The advent of new dyes marked a major transformation in value, and black—notoriously expensive to produce throughout the 16th century—suddenly became accessible to the masses. By the 19th century, it had been adopted as a standard uniform color for service professions, including the shopgirls who staffed retail shop floors, fully entering into the cultural mainstream with the introduction of Chanel’s little black dress in 1926 (in The Atlantic, Shelley Puhak describes how shopgirl style was later co-opted by the upper classes as a symbol of modern ease, bringing the color’s evolving class associations full circle.)

Not limited to the textile trade, the use of color to denote class differences is a common feature of many ancient cosmetic traditions.
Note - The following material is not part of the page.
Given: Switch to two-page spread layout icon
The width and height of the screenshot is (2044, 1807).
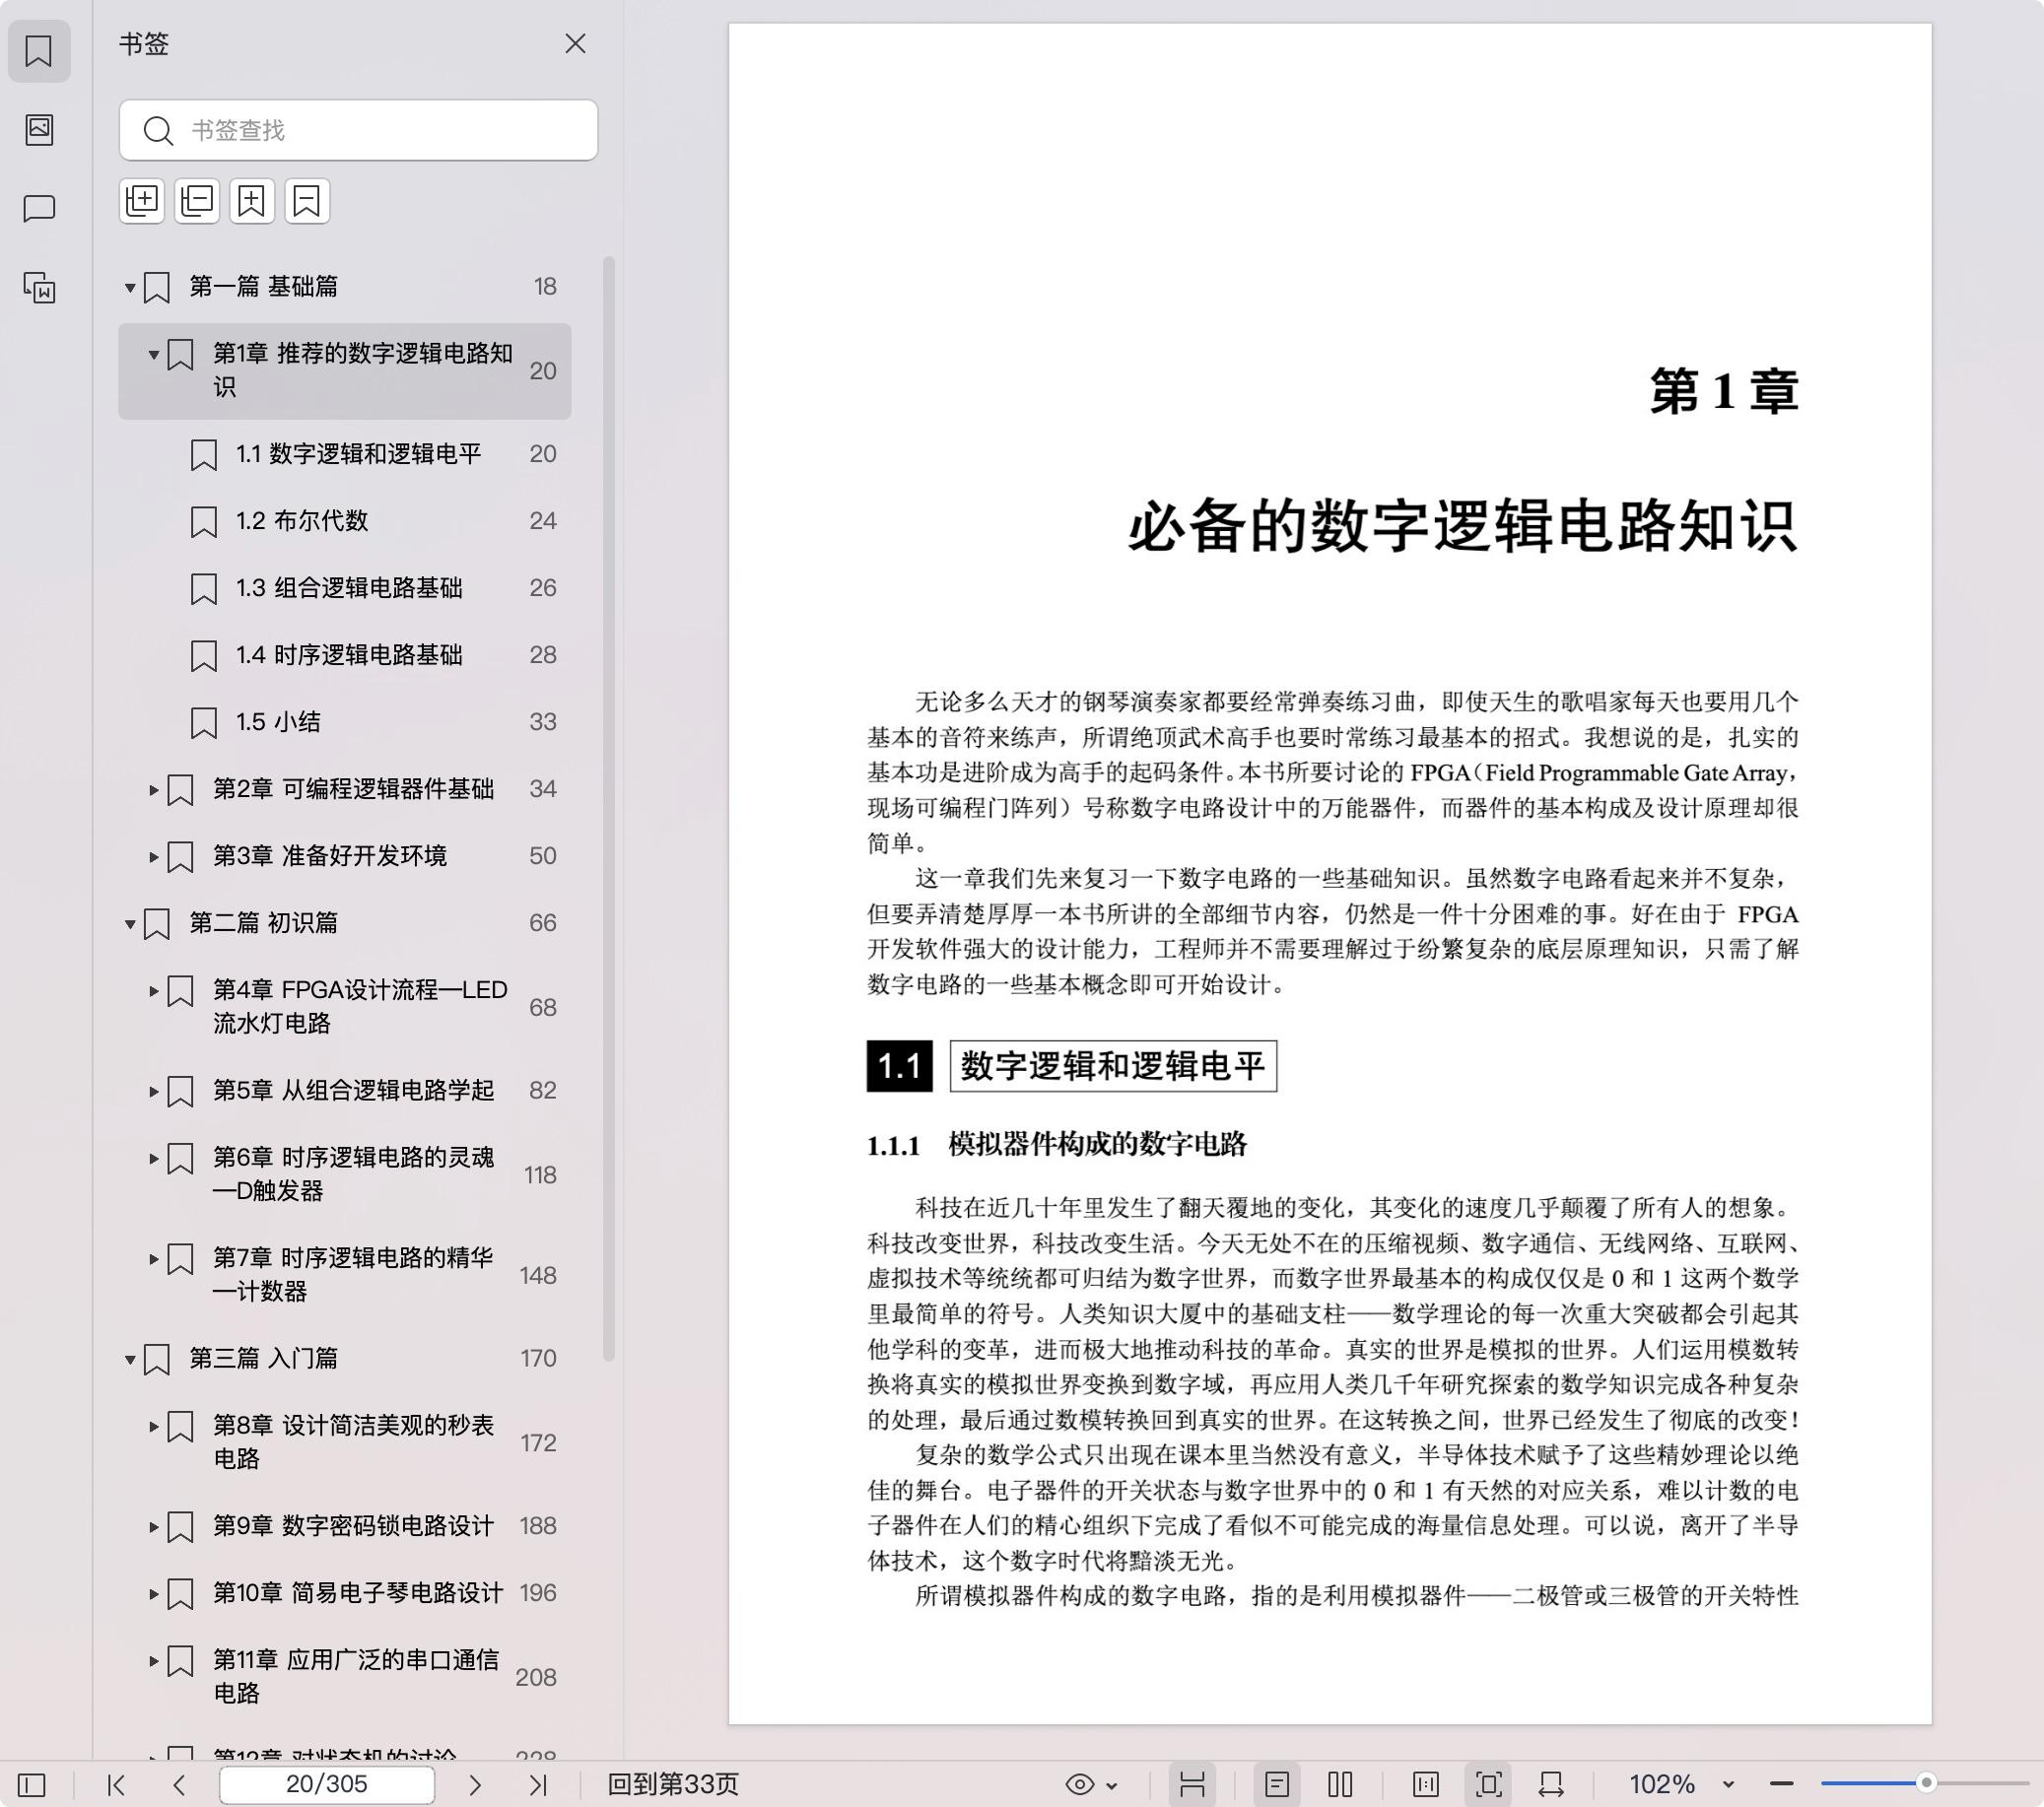Looking at the screenshot, I should click(x=1342, y=1784).
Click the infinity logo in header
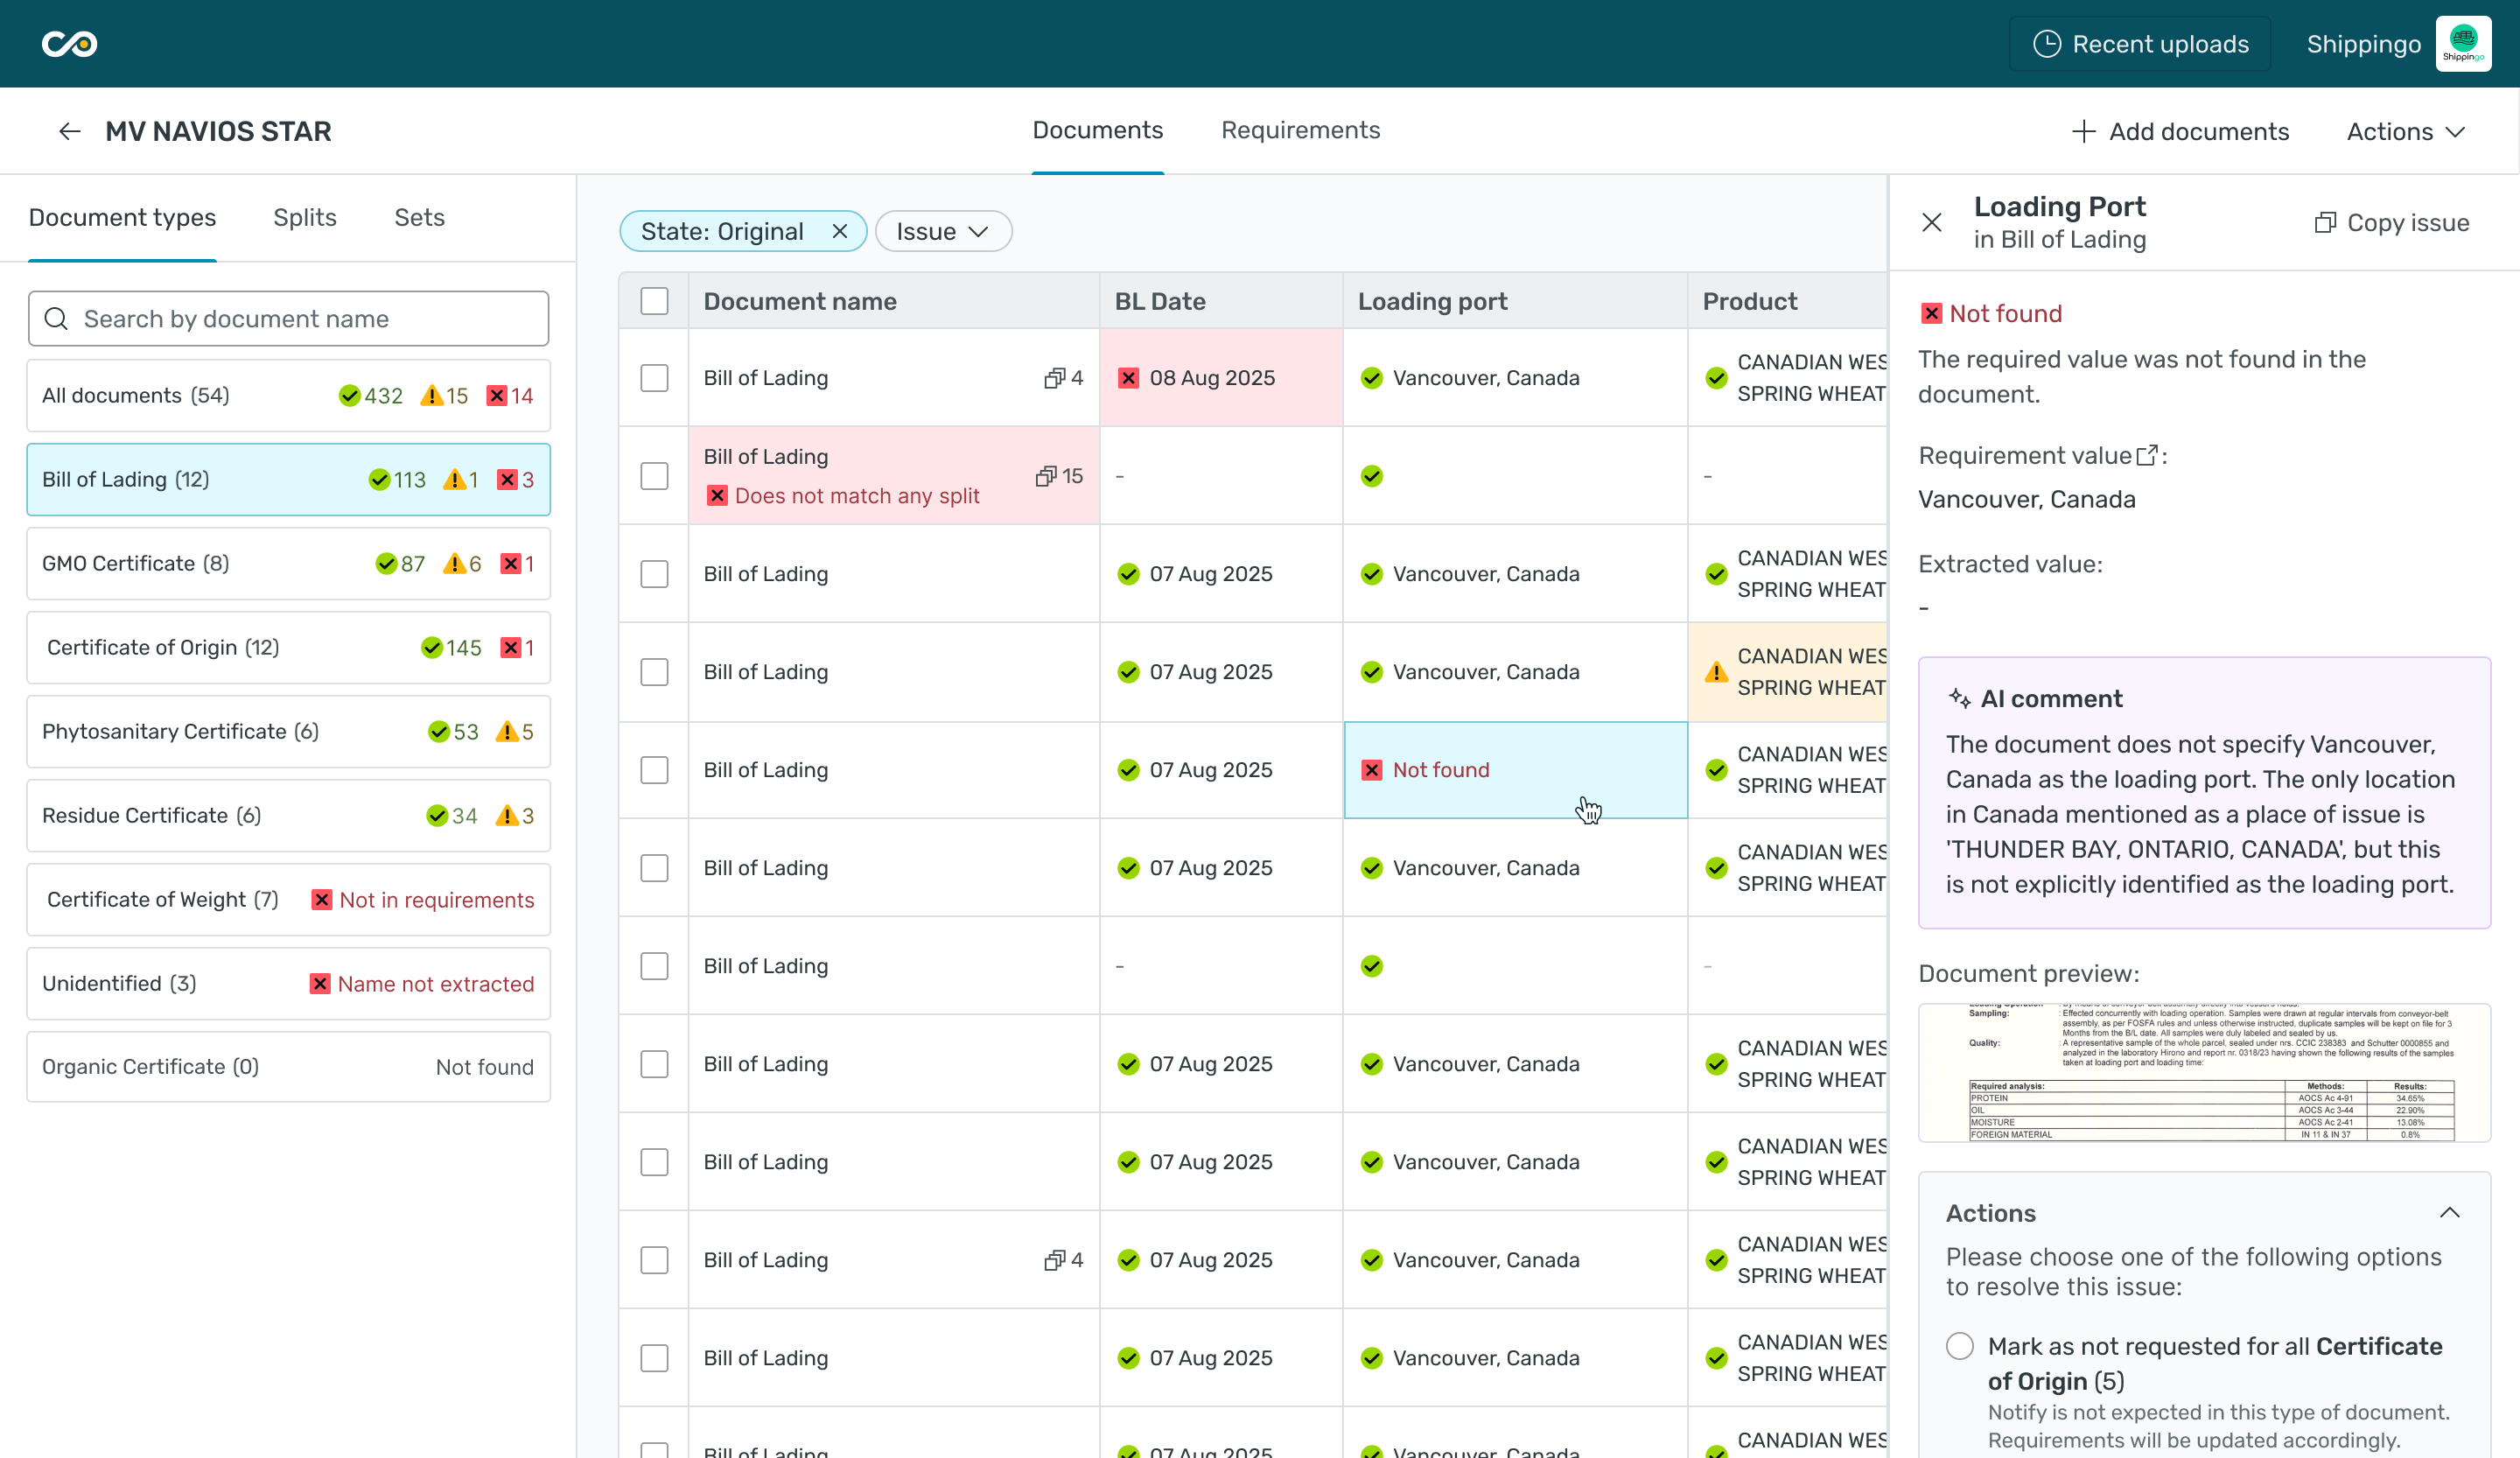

In 3000 B.C. China, men and women stained their fingernails with substances like gum arabic, gelatin, beeswax, and egg to produce a class-based color code, with only Chou dynasty royals permitted to wear gold and silver (while subsequent royals could wear black or red, the lower classes were, predictably, forbidden from coloring their nails at all.) When pale skin came to be seen as a marker of aristocratic status, white powder and lead paint were used to mimic the look of one who could afford leisure time indoors. In the 18th century, women would bleed themselves to induce a white-ish cast, whereas society women in Elizabethan England took to wearing egg whites on their faces in pursuit of a paler complexion.

Though we may not bathe in milk like Cleopatra, today’s women still manipulate our natural skin tone with chemicals to attain an even, plump, and poreless complexion—which constitutes a class signifier in and of itself, as Amanda Mull described in The Atlantic. Studies show that the average woman uses between nine and 15 personal care products per day, and with the typical product containing anything from 15-50 ingredients, researchers have estimated that with the combined use of cosmetics and perfumes, women place around 515 individual chemicals on their skin each day. The intersection of color and class association is also informed by a racist history that pervades the language of cosmetics advertising. (For example, even the most innocuous moisturizers claim to affect a brighter—and lighter—complexion; meanwhile, skin bleaching products retain a global market despite toxic or unknown safety profiles.)

“Most of our information on makeup comes from a hostile tradition, written by men regarding women,” states Cwynar, over footage of cosmetics being automatically dispensed and packaged on an assembly line. The mechanized production and distribution of makeup products calls to mind the manner in which beauty standards are socially disseminated throughout a culture. Deemed “the noblest of the senses,” the role of vision is especially dominant in Western thought; this makes it easy to forget the brunt of societal forces involved in fostering the desire for beauty, which is in many ways commensurate with other forms of success and social status. As Cwynar puts it, “In order to achieve [that success], whether it be mental, physical, financial, or social, one has to be looked at by everyone with whom one comes into contact.”

Covergirl is part of Sara Cwynar’s exhibition Gilded Age, on view at The Aldrich Contemporary Art Museum in Ridgefield, Connecticut through November 10th.